NOTE: The EEG data can be processed and analyzed using publicly available software designed for signal processing such as EEGLab58. EEGLab training workshops and tutorials are available through the Swartz Center for Computational Neuroscience (https://sccn.ucsd.edu/eeglab/index.php).
5. Mindfulness meditation training
- Hire a mindfulness meditation instructor trained in the Mindfulness Based Stress Reduction (MBSR) technique59.

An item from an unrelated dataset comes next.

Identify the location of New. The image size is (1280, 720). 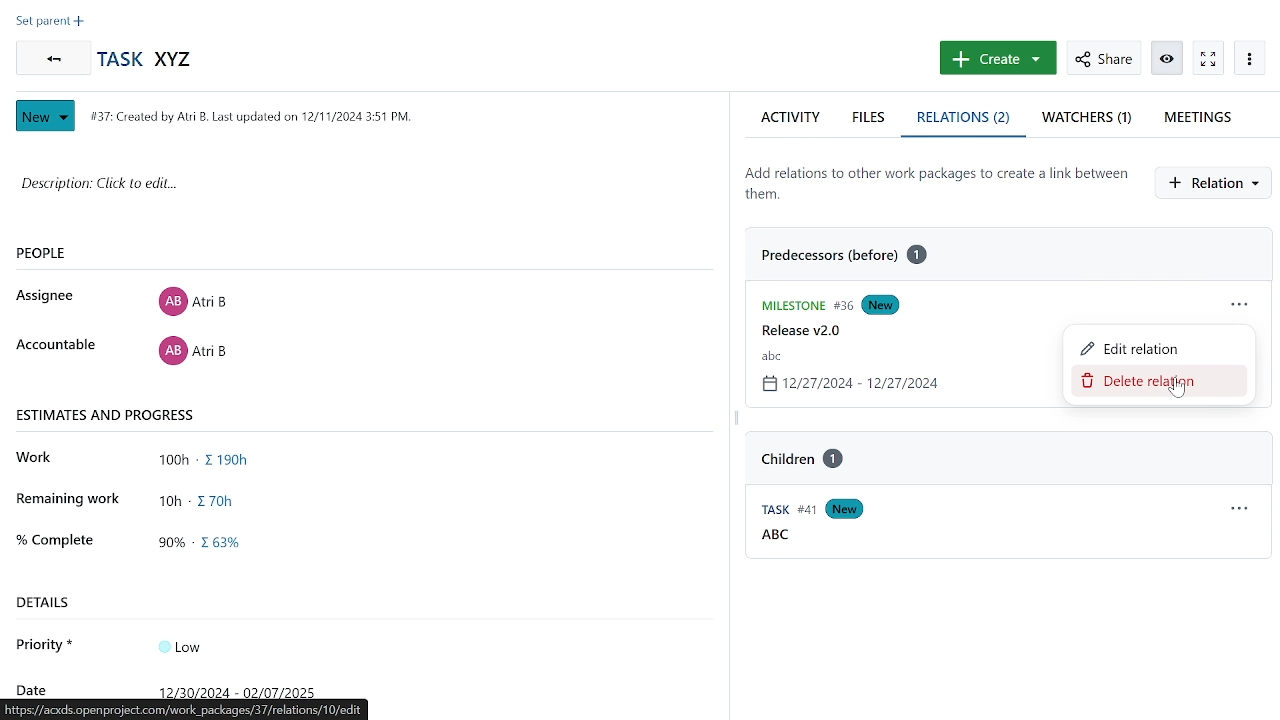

NOTE: Instructors trained in the MBSR technique can be found online (e.g. https://www.brown.edu/public-health/mindfulness/programs/mbsr-teacher-recognition).
- Have the 20 subjects in the mindfulness meditation experimental group meet as a group for one hour each week for four weeks with the mindfulness meditation instructor.
NOTE: The standard MBSR course is eight weeks and includes breath awareness, sitting meditation, yoga, and relaxation techniques. The mindfulness meditation training should include aspects of the standard MBSR course such as breath awareness and sitting meditation (see Supplementary File 3). These practices, which relate to focusing attention and executive function are most likely to contribute to episodic memory.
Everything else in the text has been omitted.